§ **TRAVAIL À RÉALISER**:
a: D'après le texte sur la crise financière en Asie, combien de licenciements sont prévus en Malaisie ?
b: Reproduisez fidèlement le passage du texte sur la crise financière en Asie qui va de « Pour cela, ils » jusqu'à « ses premiers pas. ».

§ **TEXTE À LIRE**:
* * *
Le 6 décembre, un des plus importants conglomérats sud-coréens, Halla, un des " chaebols ", s’est déclaré en faillite. Ses dettes seraient vingt fois supérieures à son capital. Cette faillite vient après celle du huitième groupe financier du pays et a entraîné la suspension de l’activité de neuf banques. En Thaïlande, la quasi totalité des 58 sociétés financières ont été fermées. Dans tous ces pays des plans d’austérité se mettent en place. La direction d’un des " chaebols " sud-coréens, Daewoo, résume la philosophie des financiers : " dépenser moins et travailler plus ". En Malaisie plus de 200 000 licenciements sont prévus, des réductions de salaires de 10 à 15% sont annoncées.

Après avoir pendant la décennie passée investi des milliards dans l’économie, dans l’immobilier comme dans toutes sortes de spéculation, les financiers occidentaux retirent leurs capitaux au moment où le boom laisse la place à la récession. Ils mettent ces pays qu’ils ont exploités et pillés, en faillite. Mais ils ne les lâchent pas pour autant. Ils en profitent au contraire pour resserrer la corde qui les étrangle. Ils rachètent à la baisse et, en bons usuriers, dictent leurs conditions.

Pour cela, ils ont un fondé de pouvoir, le FMI qui achète en échange de plan de sauvetage, c’est à dire de millions de dollars, le droit pour les grandes puissances de continuer de piller ceux qu’elles ont ruinés.

Le directeur du FMI, très lucide, disait lui-même à propos de la Corée que l’intervention du FMI était ressentie comme " une honte nationale ", " une violation de la souveraineté nationale ". Lucide, mais défenseur des intérêts des riches, il oublie de parler des sacrifices imposés aux travailleurs. La honte nationale, c’est peut-être le sentiment de la bourgeoisie, pour les travailleurs, ce sera la colère, la révolte qui ne manquera pas de déboucher sur des progrès du mouvement ouvrier qui n’en est pas à ses premiers pas.

En pliant les pays du sud-est asiatique à leurs conditions, les banquiers occidentaux en profitent pour affaiblir les positions d’un concurrent de taille le Japon. Il ne manque pas de prétendants pour faire là aussi de bonnes affaires comme la Société Générale qui se porte acquéreur de Yamaichi, la société financière japonaise qui vient de faire faillite. Surtout à côté de ces petits requins, il y a les USA qui veulent affaiblir les positions de leur concurrent et néanmoins allié. Ils entendent profiter de la situation pour gagner des positions surtout financières en Asie et si c’était possible, de liquider quelques dettes qu’ils ont vis à vis de la finance japonaise. Derrière les discours officiels, les dirigeants américains ne sont pas gênés de voir le Japon en difficulté, et sans autre issue que de laisser s’affaiblir ses positions.
* * *
Enregistrements des éléments d'interface:
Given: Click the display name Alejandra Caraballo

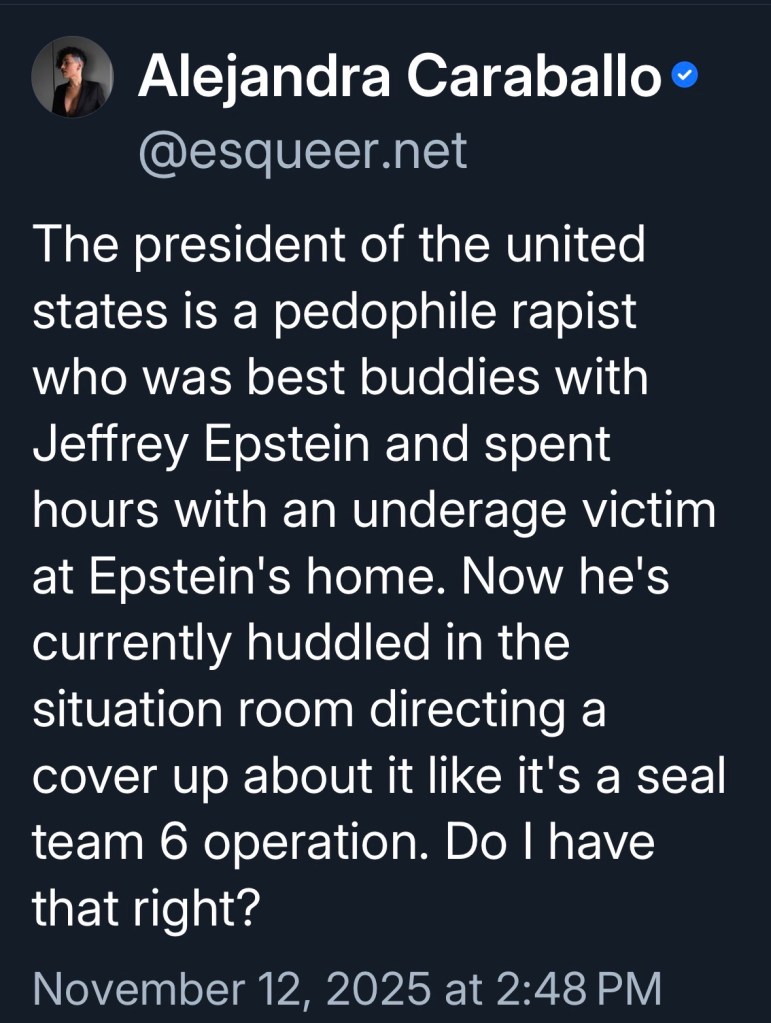Looking at the screenshot, I should coord(399,76).
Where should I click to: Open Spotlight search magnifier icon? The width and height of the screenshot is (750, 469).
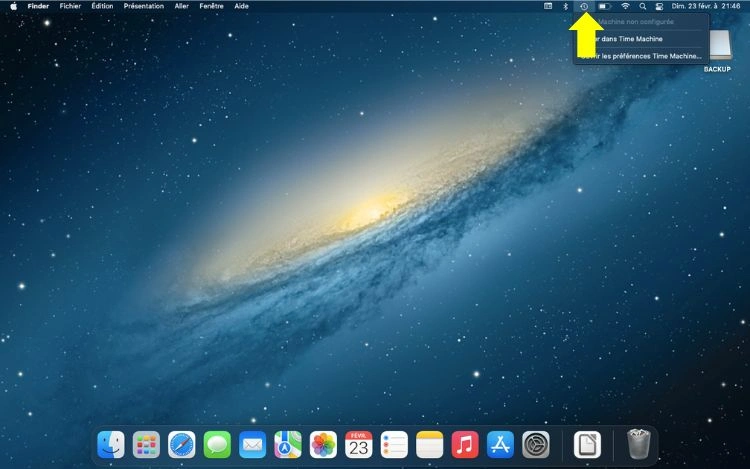pos(643,6)
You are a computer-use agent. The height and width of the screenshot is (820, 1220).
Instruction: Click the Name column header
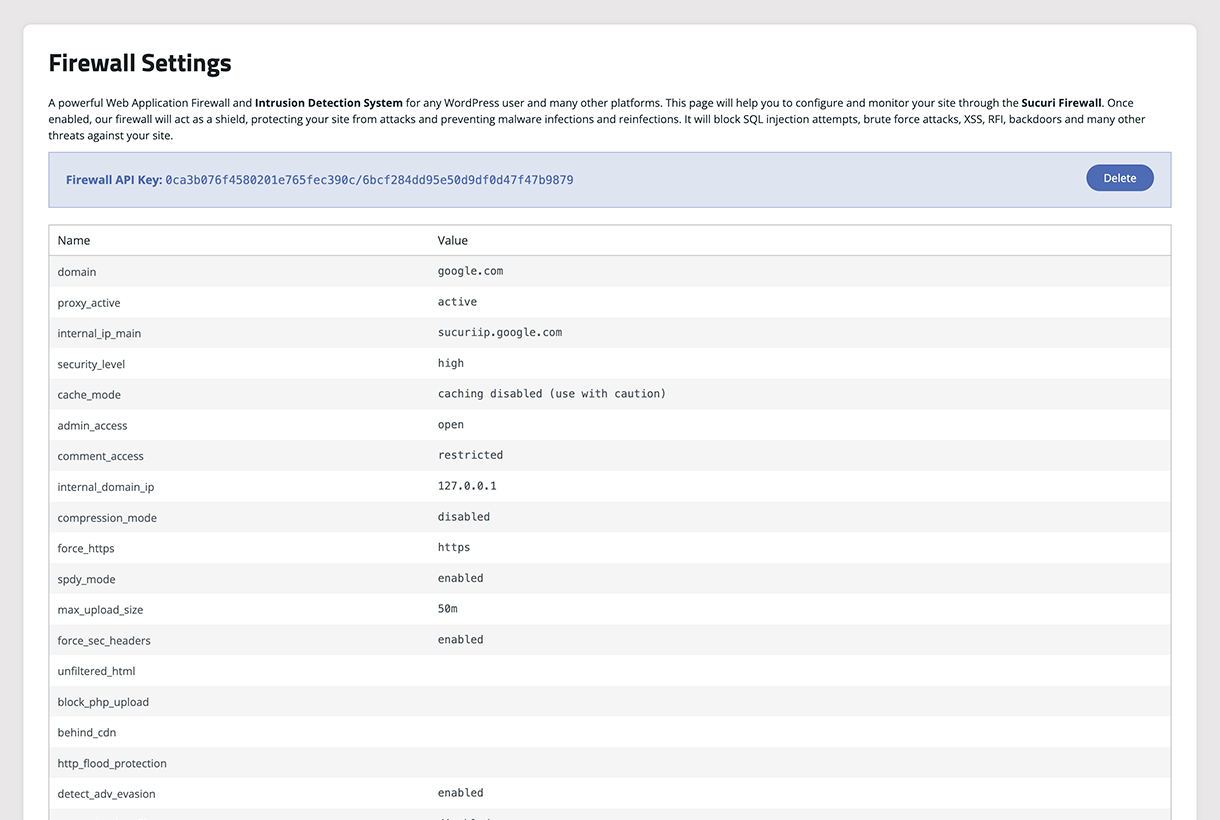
* * *
§ **CORRIGÉ DES EXERCICES**:
a: Plus de 200 000 licenciements.

b:
Pour cela, ils ont un fondé de pouvoir, le FMI qui achète en échange de plan de sauvetage, c’est à dire de millions de dollars, le droit pour les grandes puissances de continuer de piller ceux qu’elles ont ruinés.

Le directeur du FMI, très lucide, disait lui-même à propos de la Corée que l’intervention du FMI était ressentie comme " une honte nationale ", " une violation de la souveraineté nationale ". Lucide, mais défenseur des intérêts des riches, il oublie de parler des sacrifices imposés aux travailleurs. La honte nationale, c’est peut-être le sentiment de la bourgeoisie, pour les travailleurs, ce sera la colère, la révolte qui ne manquera pas de déboucher sur des progrès du mouvement ouvrier qui n’en est pas à ses premiers pas.